Vice President Dick Cheney said Tuesday that the nation faces the threat of another terrorist attack if voters make the “wrong choice” on Election Day, suggesting that Sen. John Kerry would follow a pre-Sept. 11 policy of reacting defensively.
The Kerry-Edwards campaign immediately rejected those comments as “scare tactics” that crossed the line.
“It’s absolutely essential that eight weeks from today, on Nov. 2, we make the right choice, because if we make the wrong choice then the danger is that we’ll get hit again and we’ll be hit in a way that will be devastating from the standpoint of the United States,” Cheney told about 350 supporters at a town-hall meeting in this Iowa city.
The politics of fear dominated the Republican convention and this is the natural outgrowth of their approach. When your policies fail, and your agenda divides, you have little choice but to scare just enough people to win an election. Indeed, it’s the surest path to victory — empowerment is hard, panic is easy.
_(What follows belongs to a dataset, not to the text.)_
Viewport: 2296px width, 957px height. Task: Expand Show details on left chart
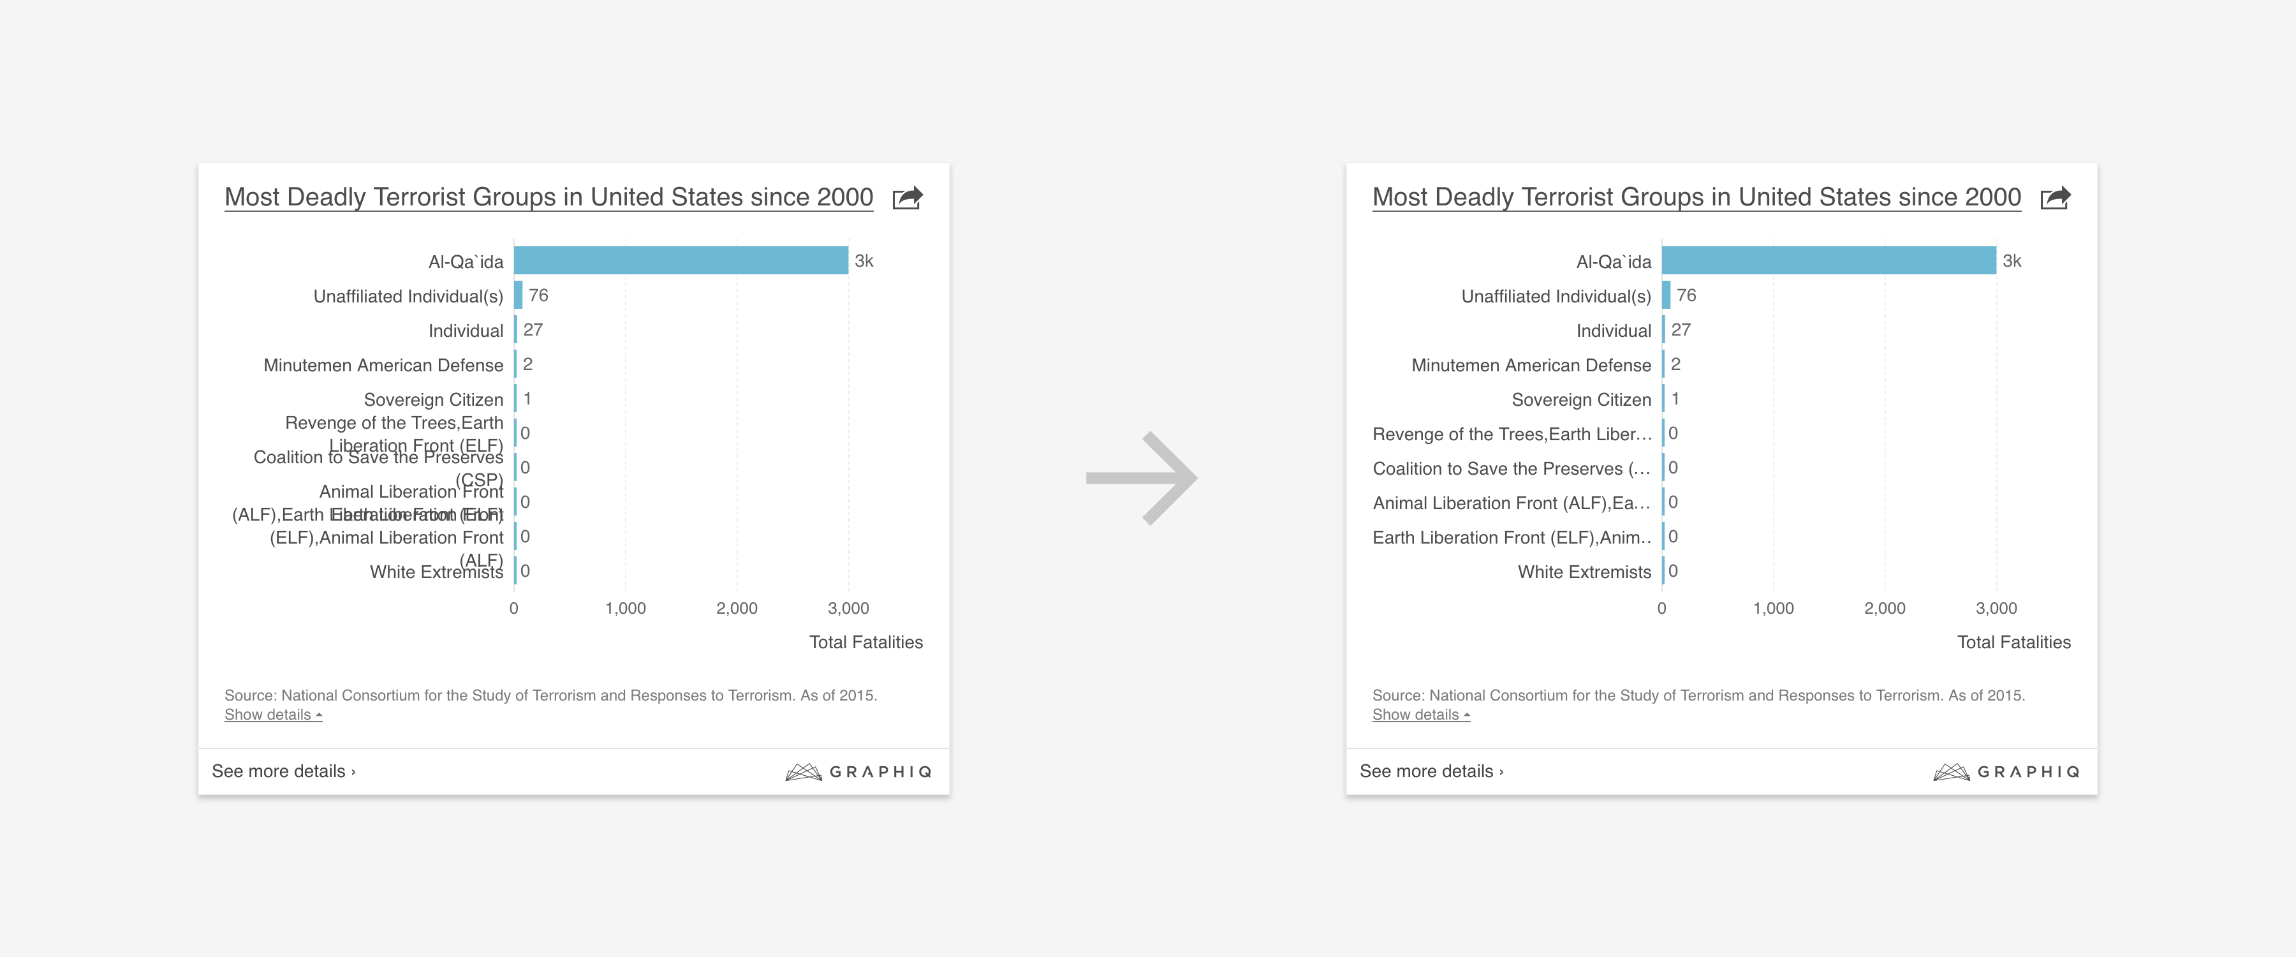coord(273,714)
There are so many offensive and miserable flaws to Cheney’s latest attack, it’s hard to know where to start. Sure, the Bush campaign is trying to drive political discourse to unseen depths. And sure, Cheney’s attack is more appropriate for a right-wing blog than someone who purports to be a national leader. And sure, Cheney is hardly in a position to raise the specter of terrorism under a President Kerry — since Cheney and his boss took office, we’ve suffered the worst terrorist attack in U.S. history and terrorism around the globe has reached the highest levels in a generation. A vote for Kerry is a vote for terrorism? Guess what, Dick; we’ve already got terrorism, and your efforts at making us safer are generally a fraud.
But the part that really confuses me is the notion of underlying support for Cheney’s claim in the first place.
Kevin Drum raised a question a few months ago (I can’t seem to find the link right now) that’s just as poignant now as it was then: What, exactly, do the Republicans think Kerry will do as president that’s so radically dangerous?
Kerry has endorsed the notion of pre-emptive strikes against enemies that represent imminent threats. He wants to boost Homeland Security, international alliances, and the size of the military. Kerry has experience where it counts — not only in wearing a uniform and fighting valiantly for his country, but also in undermining terrorist networks through his work in the Senate.
In all sincerity, I wonder what Cheney thinks Kerry would do about terrorism that makes the specter of his presidency so scary. Does anyone, even someone as callous and misguided as Cheney, seriously believe Kerry would ignore word of a pending attack (the way Bush did in August 2001 when he learned “bin Laden determined to strike inside the U.S.)? Does anyone seriously believe Kerry would ignore warnings from the intelligence community? Can anyone argue that Kerry would divert resources away from the nation’s anti-terrorist activities?
These aren’t rhetorical questions; I actually wonder if conservatives think such nonsense. If so, their Kerry hatred has pushed them comfortably into the realm of delusion. If not, their ridiculous attacks are transparent lies. It’s one or the other.
I don’t really expect intellectual consistency or honesty from the right anymore, but Cheney’s scare tactics may be his lowest, most vile, point yet. Considering the source, that’s saying something.